A linear trend line, Figure 5, gives the dataset the appearance of a noisy constant rise in SST anomalies.
But the Hovmoller of SST anomalies for the Western Pacific Low Latitudes, Figure 6, illustrates something entirely different. It clearly shows that, after the 1997/98 El Nino, SST anomalies in Western Pacific rose in one step. SST anomalies greater that 0.7 deg C (Illustrated in Red) appear very infrequently before 1998. But after 1998, SST anomalies greater that 0.7 deg C are common. The El Nino event of 1986/87/88 also caused an upward step change in Western Pacific Low Latitude SST anomalies, but it’s difficult to see since it was smaller in magnitude. The eruption of Mount Pinatubo in 1991 also lowered SST anomalies for a few years. This masks the step change in 1988 and emphasizes the rise in 1994 and 1995, which is a rebound from the drop caused by volcanic aerosols.
In Figure 7, a NINO3.4 SST anomalies time-series graph has been spliced to the time-latitude plot of the Western Pacific Low Latitude SST anomalies to show the timing of the ENSO events.
Figure 8 combines the time-latitude plot and time-series graph of SST anomalies for the Low Latitudes of the Western Pacific. To highlight the step changes, I’ve added average SST anomalies for the periods before and after the significant El Nino events of 1986/87/88 and 1997/98. From January 1982 to December 1987, the average SST anomalies were -0.04 deg C; from January 1988 to December 1997, they were 0.05 deg C; and from January 1998 to July 2009 the SST anomalies for the Low Latitudes of the Western Pacific were 0.34 deg C.
Note 5: The processes associated with significant ENSO events that caused the step changes illustrated in this post are the same as those shown in:
“Can El Nino Events Explain All of the Global Warming Since 1976? – Part 1”, and
“Can El Nino Events Explain All of the Global Warming Since 1976? – Part 2”

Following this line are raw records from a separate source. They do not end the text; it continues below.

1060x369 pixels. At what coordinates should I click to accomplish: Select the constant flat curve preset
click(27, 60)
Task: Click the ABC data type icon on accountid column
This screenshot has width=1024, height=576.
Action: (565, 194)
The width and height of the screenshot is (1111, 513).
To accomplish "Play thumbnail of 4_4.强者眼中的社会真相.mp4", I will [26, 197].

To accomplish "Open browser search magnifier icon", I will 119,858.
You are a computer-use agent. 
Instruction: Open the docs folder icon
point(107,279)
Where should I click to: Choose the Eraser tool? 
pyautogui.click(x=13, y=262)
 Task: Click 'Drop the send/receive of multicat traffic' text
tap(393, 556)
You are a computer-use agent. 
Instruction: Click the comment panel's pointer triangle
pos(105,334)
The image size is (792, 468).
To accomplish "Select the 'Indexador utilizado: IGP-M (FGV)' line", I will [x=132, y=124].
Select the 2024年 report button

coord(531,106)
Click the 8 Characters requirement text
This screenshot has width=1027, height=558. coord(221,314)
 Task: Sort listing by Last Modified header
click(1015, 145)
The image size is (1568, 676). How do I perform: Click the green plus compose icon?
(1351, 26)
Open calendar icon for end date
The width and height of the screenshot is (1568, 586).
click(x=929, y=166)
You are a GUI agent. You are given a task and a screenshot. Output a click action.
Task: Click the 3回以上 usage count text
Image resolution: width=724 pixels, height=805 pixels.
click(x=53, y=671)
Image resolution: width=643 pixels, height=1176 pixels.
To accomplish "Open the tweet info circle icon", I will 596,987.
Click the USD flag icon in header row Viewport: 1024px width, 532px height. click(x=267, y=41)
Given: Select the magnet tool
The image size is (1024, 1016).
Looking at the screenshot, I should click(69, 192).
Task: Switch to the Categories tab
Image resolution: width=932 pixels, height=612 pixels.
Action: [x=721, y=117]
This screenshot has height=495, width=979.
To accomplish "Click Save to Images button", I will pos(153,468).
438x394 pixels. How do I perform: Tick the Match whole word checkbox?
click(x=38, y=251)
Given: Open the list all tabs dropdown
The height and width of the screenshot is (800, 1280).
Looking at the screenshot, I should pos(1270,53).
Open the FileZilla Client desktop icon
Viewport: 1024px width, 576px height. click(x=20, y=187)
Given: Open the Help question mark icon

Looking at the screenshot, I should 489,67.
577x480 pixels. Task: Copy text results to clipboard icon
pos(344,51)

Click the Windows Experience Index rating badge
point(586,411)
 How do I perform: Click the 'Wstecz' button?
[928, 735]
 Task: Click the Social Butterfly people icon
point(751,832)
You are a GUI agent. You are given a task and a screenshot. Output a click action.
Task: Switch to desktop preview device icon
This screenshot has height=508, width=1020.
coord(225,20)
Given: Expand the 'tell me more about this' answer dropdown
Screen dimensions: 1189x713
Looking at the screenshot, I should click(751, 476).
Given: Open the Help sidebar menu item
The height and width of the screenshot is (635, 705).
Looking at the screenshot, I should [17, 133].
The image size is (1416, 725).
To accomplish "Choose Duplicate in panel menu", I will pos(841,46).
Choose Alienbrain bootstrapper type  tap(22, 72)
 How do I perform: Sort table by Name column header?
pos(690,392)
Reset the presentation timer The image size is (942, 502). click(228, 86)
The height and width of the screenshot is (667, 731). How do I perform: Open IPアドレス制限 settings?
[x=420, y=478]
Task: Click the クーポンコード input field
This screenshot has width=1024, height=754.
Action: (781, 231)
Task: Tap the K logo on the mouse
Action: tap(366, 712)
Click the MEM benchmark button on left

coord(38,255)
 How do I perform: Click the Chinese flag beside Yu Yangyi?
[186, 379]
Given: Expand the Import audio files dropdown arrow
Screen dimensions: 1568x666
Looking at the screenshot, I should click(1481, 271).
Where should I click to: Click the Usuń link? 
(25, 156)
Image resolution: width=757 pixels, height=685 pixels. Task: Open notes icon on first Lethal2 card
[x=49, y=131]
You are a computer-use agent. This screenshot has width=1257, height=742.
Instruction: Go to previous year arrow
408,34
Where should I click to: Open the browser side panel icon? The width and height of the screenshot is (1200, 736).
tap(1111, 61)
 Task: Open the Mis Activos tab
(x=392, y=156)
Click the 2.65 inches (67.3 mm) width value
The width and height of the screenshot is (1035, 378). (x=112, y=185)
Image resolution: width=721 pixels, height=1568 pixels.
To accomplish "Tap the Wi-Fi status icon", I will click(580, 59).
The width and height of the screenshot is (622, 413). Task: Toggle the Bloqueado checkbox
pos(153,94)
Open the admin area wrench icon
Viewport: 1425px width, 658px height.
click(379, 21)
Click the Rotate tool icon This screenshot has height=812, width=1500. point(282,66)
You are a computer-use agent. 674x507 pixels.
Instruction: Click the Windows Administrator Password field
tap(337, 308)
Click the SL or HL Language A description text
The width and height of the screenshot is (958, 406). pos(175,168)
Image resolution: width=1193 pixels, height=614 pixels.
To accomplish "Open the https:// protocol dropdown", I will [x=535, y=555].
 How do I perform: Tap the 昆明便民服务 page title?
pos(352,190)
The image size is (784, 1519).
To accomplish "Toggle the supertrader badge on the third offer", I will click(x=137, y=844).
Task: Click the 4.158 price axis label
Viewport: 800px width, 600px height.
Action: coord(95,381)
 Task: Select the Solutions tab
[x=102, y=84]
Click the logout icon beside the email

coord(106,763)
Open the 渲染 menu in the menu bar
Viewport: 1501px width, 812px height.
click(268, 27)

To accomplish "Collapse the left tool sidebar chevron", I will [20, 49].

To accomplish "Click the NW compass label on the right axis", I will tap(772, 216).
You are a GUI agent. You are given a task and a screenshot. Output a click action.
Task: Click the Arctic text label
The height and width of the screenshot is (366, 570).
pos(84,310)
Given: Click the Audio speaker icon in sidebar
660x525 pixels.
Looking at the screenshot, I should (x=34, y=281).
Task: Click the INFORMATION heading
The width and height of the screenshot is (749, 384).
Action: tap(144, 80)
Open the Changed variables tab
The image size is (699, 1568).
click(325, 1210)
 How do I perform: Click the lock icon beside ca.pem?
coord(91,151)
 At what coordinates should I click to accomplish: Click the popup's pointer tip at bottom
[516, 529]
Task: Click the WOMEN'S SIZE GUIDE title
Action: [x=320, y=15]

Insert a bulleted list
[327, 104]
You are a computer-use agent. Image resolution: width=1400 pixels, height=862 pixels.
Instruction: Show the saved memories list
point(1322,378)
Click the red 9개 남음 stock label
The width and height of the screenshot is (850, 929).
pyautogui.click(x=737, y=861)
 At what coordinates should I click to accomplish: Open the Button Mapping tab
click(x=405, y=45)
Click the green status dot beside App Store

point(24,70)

Note 6: Time-latitude plots of global TLT anomalies from RSS were used to illustrate the step changes in TLT anomalies caused by the significant El Nino events of 1986/87/88 and 1997/98. Refer to:
“RSS MSU TLT Time-Latitude Plots… …Show Climate Responses That Cannot Be Easily Illustrated With Time-Series Graphs Alone”
Figure 9 illustrates the Hovmoller graphs as downloaded from the NOAA/ESRL/PSD webpage:
Specifically, this link:
I took the liberty of splitting them for this post.
The SST anomalies of the Low Latitudes of the Eastern Pacific mimic NINO3.4 SST anomalies, and they present a slightly negative trend. But there are upward step changes in the Western Pacific Low Latitude SST anomalies caused by the El Nino events of 1986/87/88 and 1997/98, confirmed by the Hovmoller plot, and the SST anomalies for this area have a substantial positive trend. Combine the two datasets and the result is a curve, Figure 10, that clearly shows the influence of ENSO, but has a positive trend. This is the same effect the East-Indian and West Pacific Oceans, which also exhibit the ENSO-induced step changes, have on global SST anomalies.
In “Evolution of El Nino-Southern Oscillation and Global Atmospheric Surface Temperatures”, Trenberth et al (2000) state in their Conclusions, “Although it is possible to use regression to eliminate THE LINEAR PORTION of the global mean temperature signal associated with ENSO, the processes that contribute regionally to the global mean differ considerably, and THE LINEAR APPROACH LIKELY LEAVES AN ENSO RESIDUAL.” [Emphasis added.]
As illustrated in this post and in those linked, that residual accounts for most if not all of the global TLT and SST warming since the late 1970s. Climate scientists attempt to attribute the residual to anthropogenic causes, when it is clearly a result of significant El Nino events.